Written exercise: Reproduce every line of the listing below verbatim, leaving out the pictures.

────────────────

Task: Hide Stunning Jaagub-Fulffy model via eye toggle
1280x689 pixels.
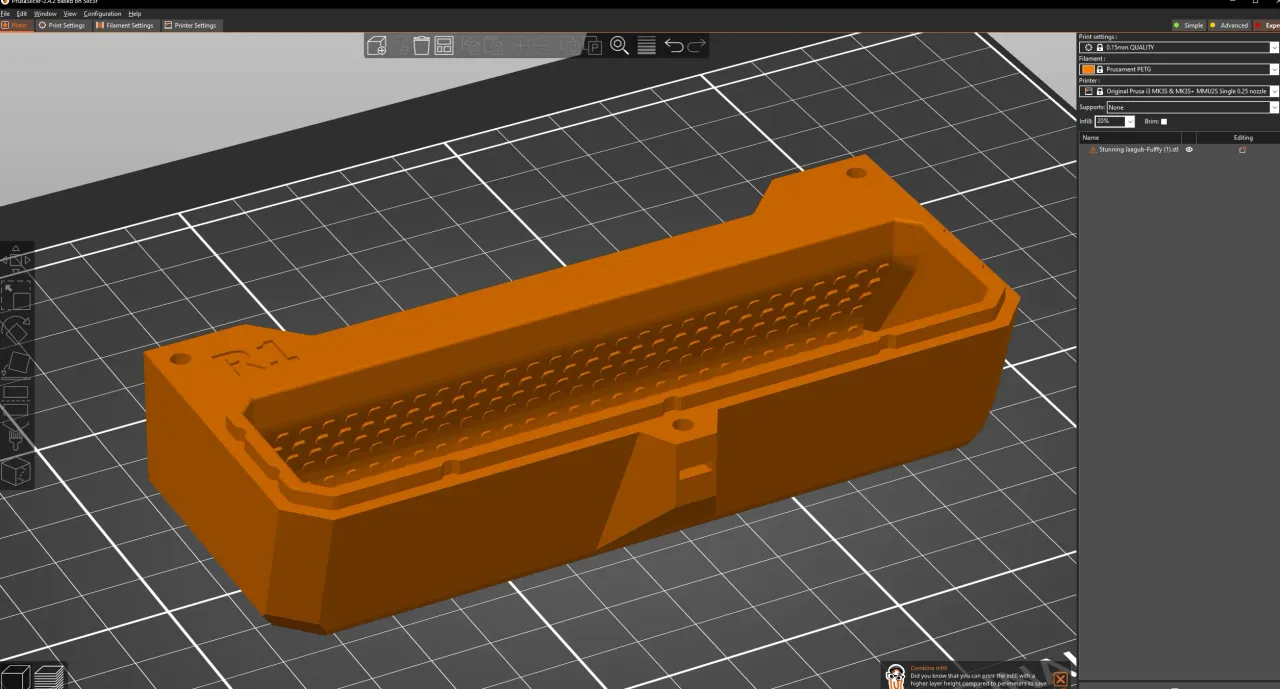Action: tap(1189, 149)
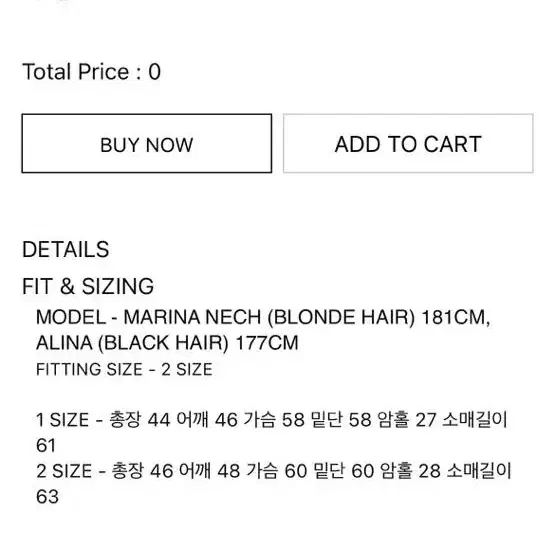
Task: Expand the DETAILS section
Action: coord(65,249)
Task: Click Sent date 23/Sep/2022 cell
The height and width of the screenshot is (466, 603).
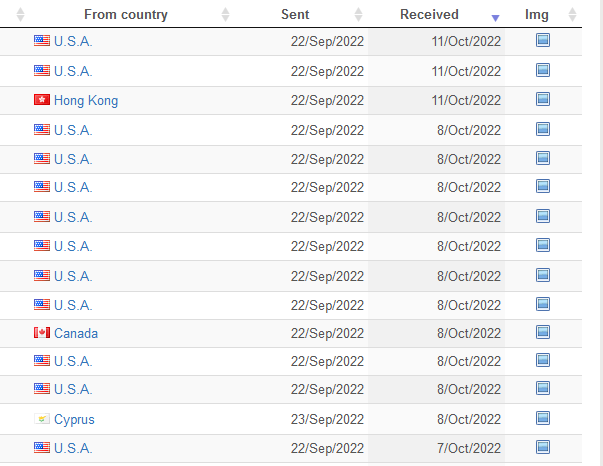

────────────────

Solved exercise:
Task: Hide Stunning Jaagub-Fulffy model via eye toggle
1280x689 pixels.
Action: tap(1189, 149)
Task: Expand the DETAILS section
Action: coord(65,249)
Task: Click Sent date 23/Sep/2022 cell
The height and width of the screenshot is (466, 603).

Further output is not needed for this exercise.